PROVIDED MATERIAL:
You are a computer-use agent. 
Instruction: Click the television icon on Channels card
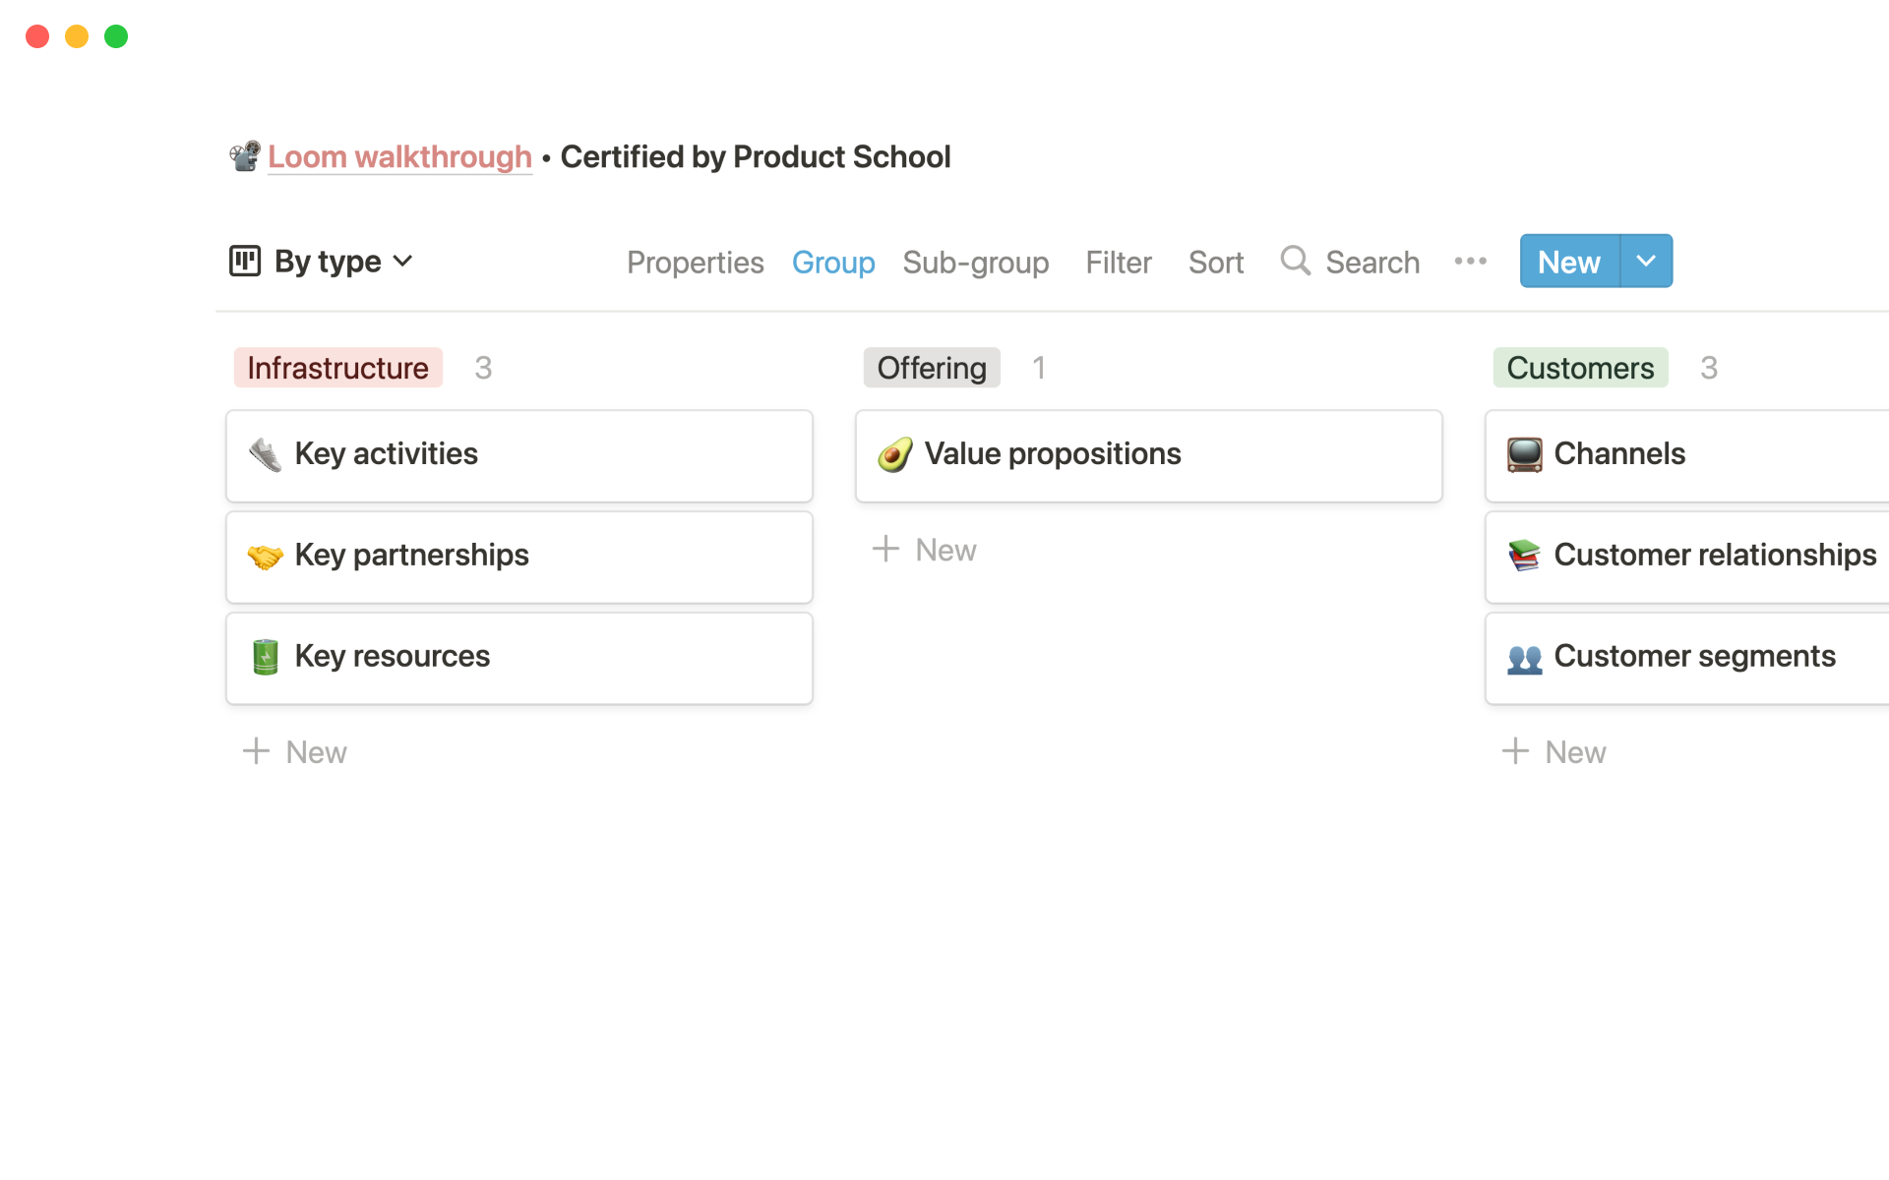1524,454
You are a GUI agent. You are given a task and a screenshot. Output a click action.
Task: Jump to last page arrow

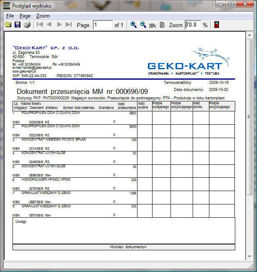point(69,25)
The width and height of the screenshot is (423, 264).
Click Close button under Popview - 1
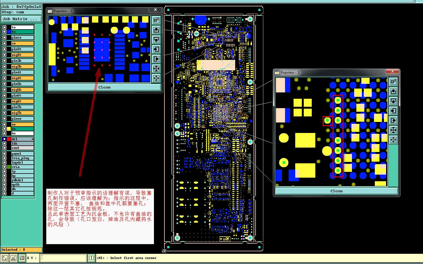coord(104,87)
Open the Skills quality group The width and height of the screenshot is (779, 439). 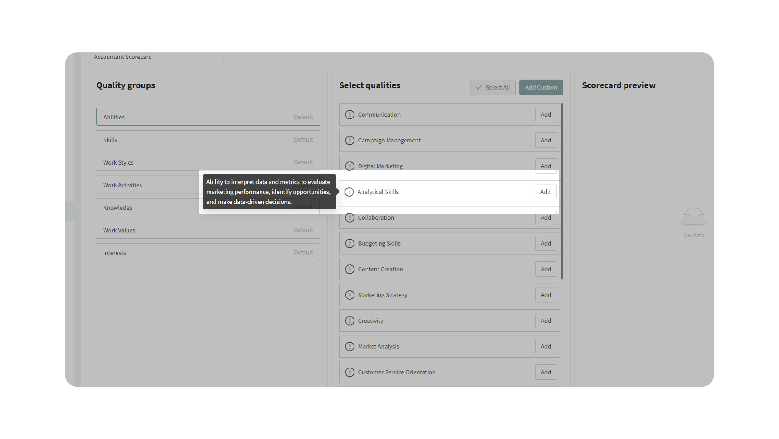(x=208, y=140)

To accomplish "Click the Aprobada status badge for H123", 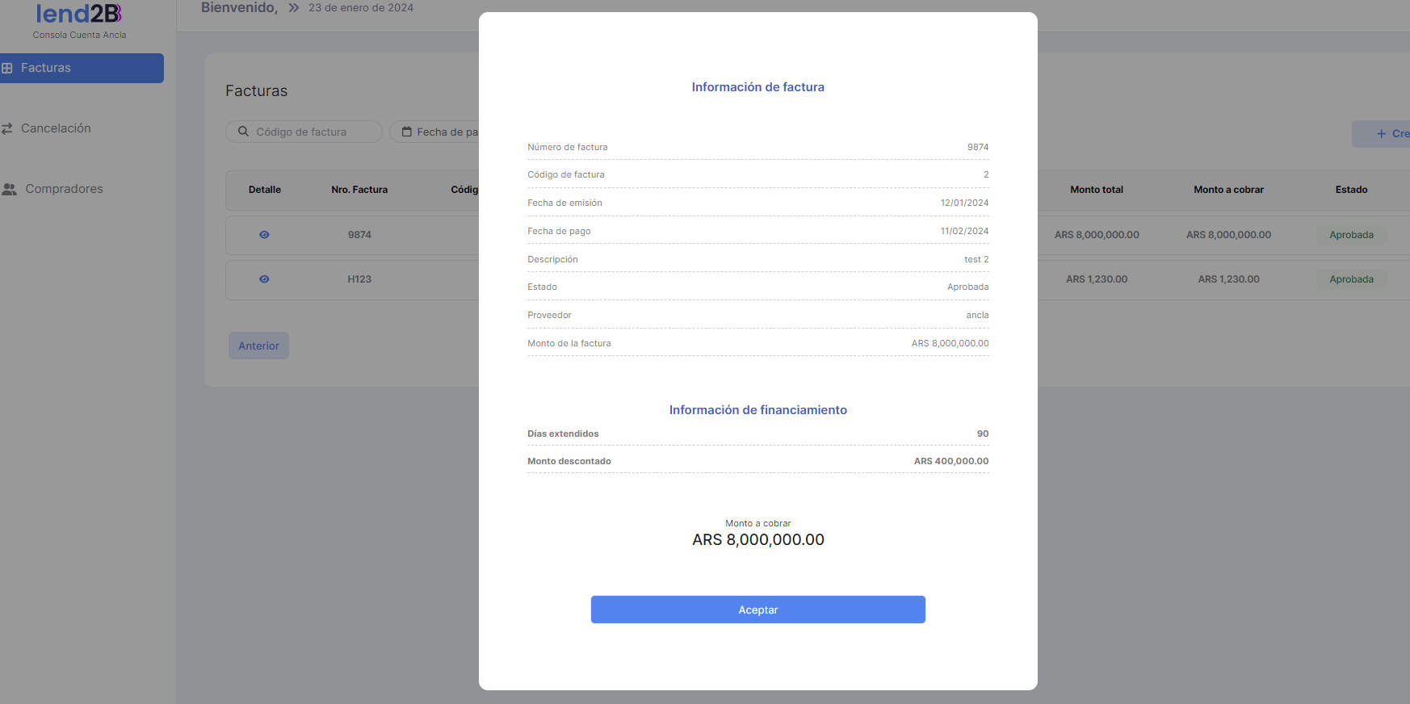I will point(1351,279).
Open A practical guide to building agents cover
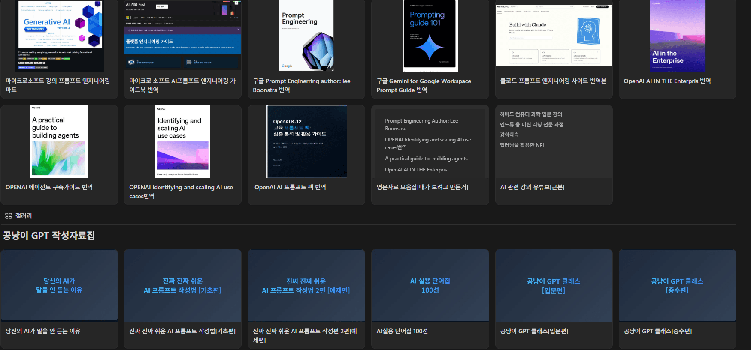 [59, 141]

DIRECTIONS FOR THIS TASK: Render the records from the line containing "Open A practical" through the end as a Markdown table with the columns Row and Text, one numbered row per line, skipping blank lines. Leave the pictures out.

FINAL ANSWER:
| Row | Text |
|---|---|
| 1 | Open A practical guide to building agents cover |
| 2 |  [59, 141] |